About
This delicious keto recipes utilises low carb zucchini as a vehicle for aromatic ground lamb complemented by Middle Eastern flavors – Perfect served with a side of cauli rice.
Although lamb has been used, ground chicken or beef would be just as tasty!
Ingredients
- 1 pound ground lamb
- 2 medium zucchini
- 4 teaspoon feta cheese
- 4 teaspoon pine nuts
- 1 tbsp, chopped shallots
- 1 tablespoon tomato puree
- 1 tablespoon cilantro
- 1 teaspoon ground cumin by tone's
- 1 tsp, leaves spices oregano dried
- 1 teaspoon spices coriander leaf dried cilantro chinese parsley
- 1 clove garlic
- ½ cup vegetable stock pot by knorr
- ½ tablespoon olive oil
- ½ teaspoon spices cinnamon ground
- ½ teaspoon salt
- 0.2 teaspoon black pepper
Instructions
- Heat the oven to 375 Fahrenheit and line a baking tray with foil.
- Slice the top and bottom off the zucchini and then slice them both in half length wise. Carefully remove the center of the zucchini with a sharp knife, creating a gulley down the center. Be careful not to slice all the way through the zucchini.
- Arrange them side by side on your foil lined tray and drizzle with a little olive oil. Wrap the foil up around the zucchini to create a parcel and bake for 15-18 minutes until just tender.
- While the zucchini is cooking, add the lamb to a dry frying pan over a medium heat and brown all over.
- Finely dice the shallot and mince the garlic and add to the pan with the lamb. Fry gently until the shallot and garlic begins to soften.
- Add the cumin, oregano, cinnamon and coriander to the pan, stir well to combine.

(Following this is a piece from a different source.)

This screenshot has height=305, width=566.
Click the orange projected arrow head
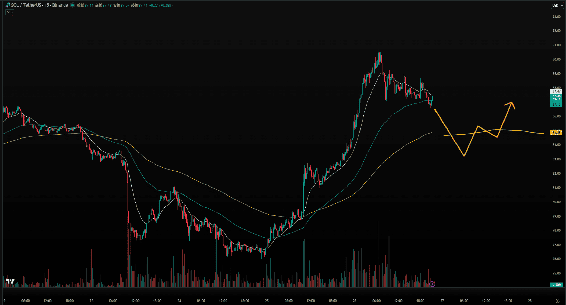click(x=512, y=103)
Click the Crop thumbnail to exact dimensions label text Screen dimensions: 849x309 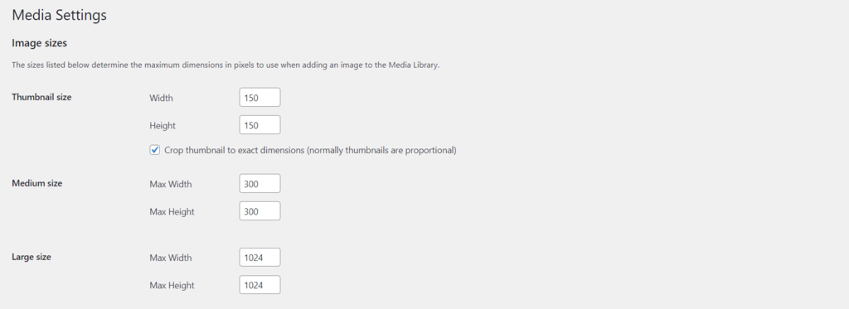click(310, 151)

- Add the tomato puree and stock to the pan. Season generously and allow the liquid to come to a boil. Reduce to a simmer and stir well. Continue to simmer until there is next to no liquid left in the pan about 5- 10 minutes..
- Remove the zucchini from the oven and divide the lamb mixture between the 4 halves equally.

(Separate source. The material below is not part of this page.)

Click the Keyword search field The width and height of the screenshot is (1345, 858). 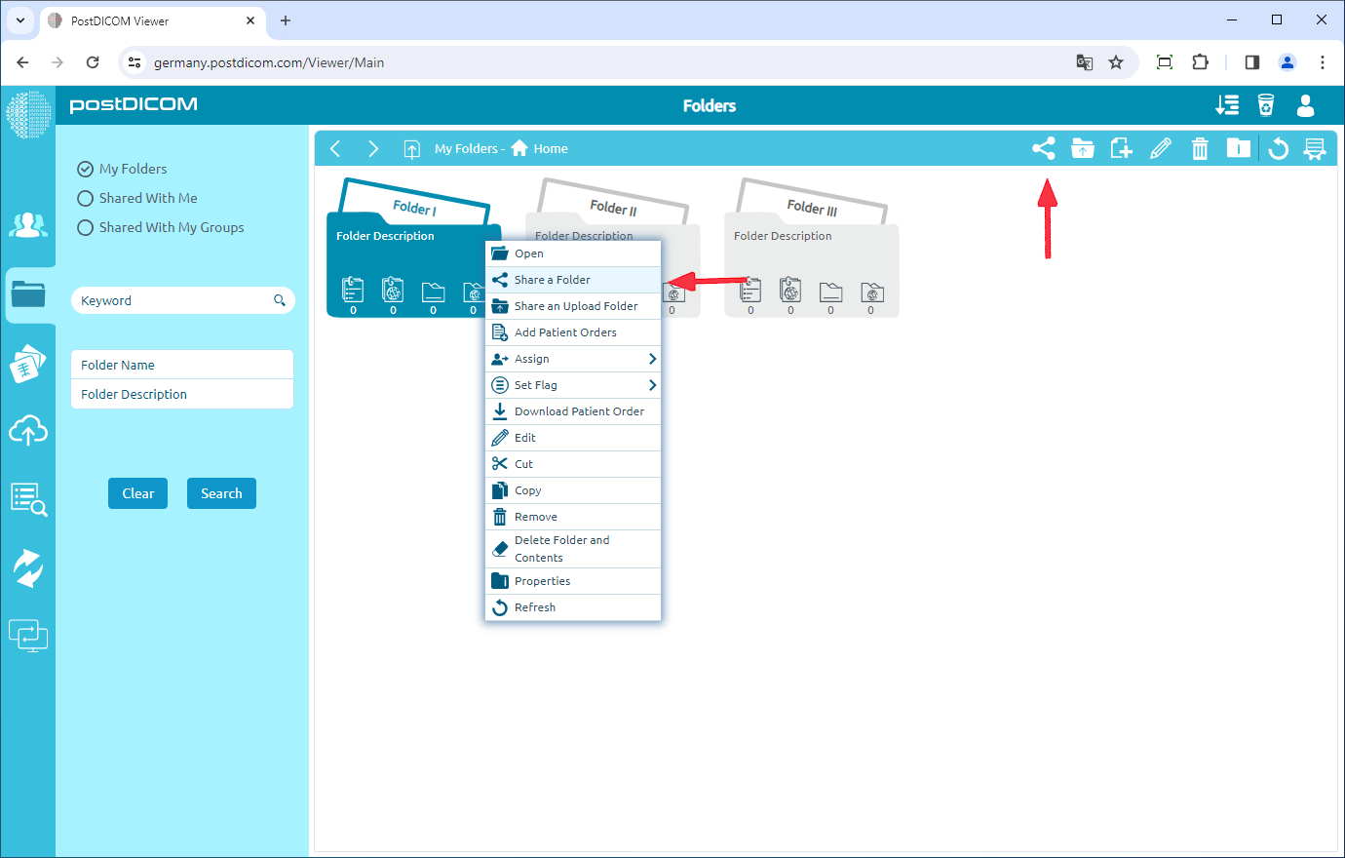click(173, 300)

- Return to the oven for a further 10 minutes to bake.
- After 10 minutes, remove from the oven and crumble a teaspoon of feta over each half, and scatter each with a teaspoon of pine nuts.
- Return to the oven for a further 5 minutes or until cooked through and the zucchini is slightly soft.
- Scatter with fresh cilantro to serve.
Nutrition Facts
- Servings: 2
- Calories: 776.5kcal (per serving)
- Fat: 62.6g (per serving)
- Carbs: 10.9g (per serving)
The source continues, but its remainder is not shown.